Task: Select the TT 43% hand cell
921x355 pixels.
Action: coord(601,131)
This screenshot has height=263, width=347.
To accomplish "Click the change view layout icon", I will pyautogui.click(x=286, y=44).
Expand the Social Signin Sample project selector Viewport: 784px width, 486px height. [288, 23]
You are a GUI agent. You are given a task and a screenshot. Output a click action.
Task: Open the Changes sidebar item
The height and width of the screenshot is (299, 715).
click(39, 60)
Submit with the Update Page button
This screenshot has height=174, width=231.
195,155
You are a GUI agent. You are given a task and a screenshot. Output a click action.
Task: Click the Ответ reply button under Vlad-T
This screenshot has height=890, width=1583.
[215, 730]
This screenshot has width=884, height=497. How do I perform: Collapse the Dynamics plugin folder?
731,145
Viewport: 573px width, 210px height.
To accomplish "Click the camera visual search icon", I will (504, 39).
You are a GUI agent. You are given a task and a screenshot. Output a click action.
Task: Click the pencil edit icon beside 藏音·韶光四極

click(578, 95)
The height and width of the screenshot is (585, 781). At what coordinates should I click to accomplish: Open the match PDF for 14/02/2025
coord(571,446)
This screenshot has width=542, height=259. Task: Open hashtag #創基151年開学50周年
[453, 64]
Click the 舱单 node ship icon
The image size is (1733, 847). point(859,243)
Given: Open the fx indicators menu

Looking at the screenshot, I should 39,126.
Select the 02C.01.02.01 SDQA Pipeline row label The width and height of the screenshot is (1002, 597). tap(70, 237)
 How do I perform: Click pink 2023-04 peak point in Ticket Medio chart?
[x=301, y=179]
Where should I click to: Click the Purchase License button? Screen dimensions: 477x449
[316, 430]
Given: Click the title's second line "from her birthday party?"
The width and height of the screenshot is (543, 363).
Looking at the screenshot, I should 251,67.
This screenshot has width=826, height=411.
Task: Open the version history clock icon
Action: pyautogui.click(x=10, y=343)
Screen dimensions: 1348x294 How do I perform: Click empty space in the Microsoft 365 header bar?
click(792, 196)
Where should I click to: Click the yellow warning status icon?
┄┄┄┄┄┄┄┄┄┄┄┄┄┄┄┄┄┄┄┄
## WHAT YOU HAVE TO DO
Across all the entries, how many lines hold the string "Viewport"? Only the number is needed.

## COMPLETED TASK
2